訪日中国人市場の攻略法2019、リピーター対策からマーケティング、越境ECまで最新事情を聞いてきた
(トラベルボイス 2019年1月16日)
https://www.travelvoice.jp/20190116-122801

訪日外国人の約1/4分が中国人だが、海外旅行者1億3000万人の5.5%に過ぎない。
中国人の人気の旅行先は、1位はタイで、2位が日本。
訪日中国人は29歳以下が50%を占めるといい、アニメやグルメに関心が高いという。
アリババの「独身の日」セールで「日本製は引き続き人気が高い」といい、越境ECの可能性に期待を表している。

【ポイント】
日中ツーリズム企業家倶楽部(2018年12月に設立された日本で中国人旅行者向けインバウンド事業を展開する企業が集まった会員数は150名ほど団体)が中国訪日市場を考察するサミットを開催した。

シートリップ、2019年は地方への送客とタビナカ強化
訪日中国人旅行者数は2017年は714万人、2018年の推計では800万人。訪日外国人の約4分の1。右肩上がりで増加する訪日中国人だが、中国のアウトバウンド人口は1億3000万、日本のシェアは約5.5%に過ぎない。
2017年、中国人旅行者のなかで最も人気が高いのはタイで、日本は第2位。そのうち、北海道と大阪の人気が特に高い。29歳以下が50%を占め、「学生は、日本のアニメ、グルメに対する関心が非常に高い」とした。
日本は安全というイメージが強いため、ファミリー層も増えており、なかでも女性に決定権があるという。
団体旅行から個人旅行へ、モノ消費からコト消費、都市から地方など旅行傾向が変化しているなか、シートリップは「地方への送客とタビナカを強化する」考えを示した。

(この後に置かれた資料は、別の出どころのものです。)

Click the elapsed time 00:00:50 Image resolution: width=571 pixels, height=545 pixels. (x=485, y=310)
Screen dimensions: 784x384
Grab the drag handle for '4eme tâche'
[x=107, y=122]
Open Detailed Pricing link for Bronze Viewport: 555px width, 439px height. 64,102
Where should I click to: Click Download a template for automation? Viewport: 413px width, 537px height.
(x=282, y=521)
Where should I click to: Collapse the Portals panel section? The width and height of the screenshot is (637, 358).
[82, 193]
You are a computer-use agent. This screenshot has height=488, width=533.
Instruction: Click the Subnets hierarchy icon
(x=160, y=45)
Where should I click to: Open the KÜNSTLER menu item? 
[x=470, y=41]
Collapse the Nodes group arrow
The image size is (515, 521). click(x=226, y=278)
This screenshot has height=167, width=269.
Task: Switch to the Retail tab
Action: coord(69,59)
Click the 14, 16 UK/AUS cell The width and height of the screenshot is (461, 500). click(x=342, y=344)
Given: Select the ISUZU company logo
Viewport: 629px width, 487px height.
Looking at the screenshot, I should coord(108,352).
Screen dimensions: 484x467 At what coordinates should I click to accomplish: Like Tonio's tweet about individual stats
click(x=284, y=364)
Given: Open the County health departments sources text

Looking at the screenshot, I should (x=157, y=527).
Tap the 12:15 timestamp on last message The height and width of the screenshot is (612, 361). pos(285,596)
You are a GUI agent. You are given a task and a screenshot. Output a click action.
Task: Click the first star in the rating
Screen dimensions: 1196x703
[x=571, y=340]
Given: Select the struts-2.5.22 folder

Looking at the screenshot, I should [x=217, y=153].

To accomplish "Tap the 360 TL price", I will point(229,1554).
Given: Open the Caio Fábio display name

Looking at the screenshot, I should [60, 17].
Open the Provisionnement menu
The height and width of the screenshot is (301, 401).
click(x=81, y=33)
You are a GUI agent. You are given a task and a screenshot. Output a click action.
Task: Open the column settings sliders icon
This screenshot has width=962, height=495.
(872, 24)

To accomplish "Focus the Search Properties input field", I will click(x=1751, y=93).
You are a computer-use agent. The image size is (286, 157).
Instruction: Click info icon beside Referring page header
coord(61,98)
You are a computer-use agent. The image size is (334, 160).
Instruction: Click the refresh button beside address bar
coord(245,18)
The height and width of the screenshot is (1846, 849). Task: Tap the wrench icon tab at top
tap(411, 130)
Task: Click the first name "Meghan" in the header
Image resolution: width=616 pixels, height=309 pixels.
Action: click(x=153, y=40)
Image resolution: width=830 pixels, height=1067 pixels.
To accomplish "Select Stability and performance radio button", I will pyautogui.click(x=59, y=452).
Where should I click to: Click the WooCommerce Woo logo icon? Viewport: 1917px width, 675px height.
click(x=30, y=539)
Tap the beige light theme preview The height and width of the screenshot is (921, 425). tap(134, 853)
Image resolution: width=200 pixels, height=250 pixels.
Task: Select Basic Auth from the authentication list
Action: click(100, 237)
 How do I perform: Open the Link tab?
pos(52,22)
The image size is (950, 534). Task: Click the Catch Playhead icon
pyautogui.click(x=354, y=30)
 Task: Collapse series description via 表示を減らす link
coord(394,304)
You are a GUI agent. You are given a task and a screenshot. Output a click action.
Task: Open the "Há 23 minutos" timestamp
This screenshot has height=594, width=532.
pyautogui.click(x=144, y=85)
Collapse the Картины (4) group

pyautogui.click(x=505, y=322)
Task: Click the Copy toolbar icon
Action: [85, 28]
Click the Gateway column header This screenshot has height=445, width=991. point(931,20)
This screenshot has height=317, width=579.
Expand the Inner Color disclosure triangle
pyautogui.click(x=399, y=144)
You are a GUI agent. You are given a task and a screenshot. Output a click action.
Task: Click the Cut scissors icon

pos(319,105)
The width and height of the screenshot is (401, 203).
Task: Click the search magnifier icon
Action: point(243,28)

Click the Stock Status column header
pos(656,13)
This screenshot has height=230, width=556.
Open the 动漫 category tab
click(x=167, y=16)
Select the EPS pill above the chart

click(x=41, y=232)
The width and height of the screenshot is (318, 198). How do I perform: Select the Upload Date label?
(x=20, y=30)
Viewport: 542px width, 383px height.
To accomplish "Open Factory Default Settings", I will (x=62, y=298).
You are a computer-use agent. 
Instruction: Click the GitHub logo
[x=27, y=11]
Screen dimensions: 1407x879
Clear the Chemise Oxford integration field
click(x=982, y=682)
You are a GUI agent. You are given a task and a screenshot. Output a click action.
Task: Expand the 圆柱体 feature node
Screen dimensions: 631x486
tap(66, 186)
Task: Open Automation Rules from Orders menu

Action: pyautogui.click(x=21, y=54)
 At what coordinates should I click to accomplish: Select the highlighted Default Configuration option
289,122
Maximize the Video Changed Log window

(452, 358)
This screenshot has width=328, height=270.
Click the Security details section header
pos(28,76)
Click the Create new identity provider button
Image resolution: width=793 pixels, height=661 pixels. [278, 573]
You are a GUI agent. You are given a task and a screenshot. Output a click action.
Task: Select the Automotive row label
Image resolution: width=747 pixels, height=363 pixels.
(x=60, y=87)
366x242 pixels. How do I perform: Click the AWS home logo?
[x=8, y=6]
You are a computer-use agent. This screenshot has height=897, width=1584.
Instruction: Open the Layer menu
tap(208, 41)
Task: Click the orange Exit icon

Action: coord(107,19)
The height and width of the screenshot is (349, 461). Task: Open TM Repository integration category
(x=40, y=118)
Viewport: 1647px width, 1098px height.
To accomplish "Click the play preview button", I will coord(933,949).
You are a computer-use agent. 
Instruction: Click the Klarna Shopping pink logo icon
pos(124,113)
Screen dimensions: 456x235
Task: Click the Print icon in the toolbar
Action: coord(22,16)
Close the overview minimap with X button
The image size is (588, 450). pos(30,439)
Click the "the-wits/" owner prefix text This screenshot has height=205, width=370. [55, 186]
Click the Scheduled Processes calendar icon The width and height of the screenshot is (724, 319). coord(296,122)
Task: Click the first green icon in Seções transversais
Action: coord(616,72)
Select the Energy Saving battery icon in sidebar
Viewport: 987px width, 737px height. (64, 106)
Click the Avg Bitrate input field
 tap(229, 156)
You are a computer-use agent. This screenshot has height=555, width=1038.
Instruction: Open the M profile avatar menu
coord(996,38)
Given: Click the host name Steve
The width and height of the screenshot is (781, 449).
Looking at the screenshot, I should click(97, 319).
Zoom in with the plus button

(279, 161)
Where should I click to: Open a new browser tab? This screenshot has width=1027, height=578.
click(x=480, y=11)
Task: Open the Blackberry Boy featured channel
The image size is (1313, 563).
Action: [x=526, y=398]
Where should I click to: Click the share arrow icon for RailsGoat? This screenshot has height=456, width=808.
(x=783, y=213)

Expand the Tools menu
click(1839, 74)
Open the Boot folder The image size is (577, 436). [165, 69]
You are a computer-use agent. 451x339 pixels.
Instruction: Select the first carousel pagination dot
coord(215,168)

中国でのマーケティングは現地発でまとまった予算を投下
高級宿泊予約サービス「Relux」は、リピーターを意識したマーケティングは行っていないとしたうえで、「1回の訪日で複数回の宿泊予約を促している」との戦略を明かした。同社の顧客層は上海と北京が中心で、30代女性の海外旅行好きがメインだという。
タビナカ・アクティビティの予約サイト「Voyagin」は、中国人リピーターの誘致について地方自治体から相談を受けているが、「台湾や香港と異なり、中国と日本の地方との距離はまだある」との見方を示した。
訪日中国人向けの飲食店予約・決済サービスを展開している「日本美食」は、中国人旅行者は飲食店で「通じない、探せない、払えない」で困っているといい、同サイトのリピート率は高いとした。また、中国人旅行者の客単価は高く1回平均1万6000円。日本食への関心が非常に高い。
ウーバーが中国で費やすマーケティング費は月1000億円にのぼる。「中国では10億円では何もできない」と指摘。予算が限られているのであれば、時間をかけて継続的に展開していくべきだ。

越境ECは日本企業にとって大きなチャンス
アリババの「独身の日」セールについて、「日本製は引き続き人気が高く。特に、花王、ユニチャーム、ドクターシーラボなどの化粧品類の中国人の購買力は高い」とコメント。
ECはメーカー直販が強いと言われているなかでも、小売業のECも好調に推移しており、中国国内に店舗持つ百貨店などではO2Oでの顧客リーチに成功していると説明した。
越境ECサイトBOLOME日本では、ライブ中継で商品説明を行っている。「テレビショッピングは衝動買いを促すが、ネットのライブ中継はメーカーや商品の信頼を高めるもの」と解説。
バイドゥは「検索キーワードは、未来性のある予測」とし、11月の中国人による日本関連検索キーワード、1位ゲルマニウム、2位シチズン、セイコー、カシオなどの時計メーカー、3位サッカーシューズを紹介した。
多肉植物や血統書付きペットなどニッチな検索が上位に入り、「意外なところにマーケットがある」と指摘した。
「中国人は行列ができる店に行きたがる」傾向を指摘したうえで、消費者動向のインサイトを掴むこと、継続的なマーケティング、投資が必要だとし、インフルエンサーやKOLを活用することの意義を強調。
マーケットは沿岸部から内陸部に広がっていることから、「越境ECの未来は明るい」と期待を表した。